WHAT YOU SHOULD DO >> Reproduce the following data verbatim, line for line.

Dataset excerpt

= = = = = = =

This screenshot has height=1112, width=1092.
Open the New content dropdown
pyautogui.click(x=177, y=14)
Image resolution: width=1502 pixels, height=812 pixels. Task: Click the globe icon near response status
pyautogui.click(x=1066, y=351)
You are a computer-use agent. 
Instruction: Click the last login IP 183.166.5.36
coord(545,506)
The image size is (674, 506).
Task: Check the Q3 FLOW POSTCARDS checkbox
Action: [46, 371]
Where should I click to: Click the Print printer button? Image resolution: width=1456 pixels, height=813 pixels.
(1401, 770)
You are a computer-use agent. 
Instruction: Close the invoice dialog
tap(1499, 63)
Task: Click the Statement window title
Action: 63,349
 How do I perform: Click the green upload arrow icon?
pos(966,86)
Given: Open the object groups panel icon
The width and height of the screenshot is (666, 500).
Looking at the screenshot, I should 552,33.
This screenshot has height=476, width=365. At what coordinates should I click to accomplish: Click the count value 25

= = = = = = =

TASK ANSWER >>
This screenshot has height=1112, width=1092.
Open the New content dropdown
pyautogui.click(x=177, y=14)
Image resolution: width=1502 pixels, height=812 pixels. Task: Click the globe icon near response status
pyautogui.click(x=1066, y=351)
You are a computer-use agent. 
Instruction: Click the last login IP 183.166.5.36
coord(545,506)
The image size is (674, 506).
Task: Check the Q3 FLOW POSTCARDS checkbox
Action: [46, 371]
Where should I click to: Click the Print printer button? Image resolution: width=1456 pixels, height=813 pixels.
(1401, 770)
You are a computer-use agent. 
Instruction: Close the invoice dialog
tap(1499, 63)
Task: Click the Statement window title
Action: 63,349
 How do I perform: Click the green upload arrow icon?
pos(966,86)
Given: Open the object groups panel icon
The width and height of the screenshot is (666, 500).
Looking at the screenshot, I should 552,33.
This screenshot has height=476, width=365. At what coordinates should I click to accomplish: Click the count value 25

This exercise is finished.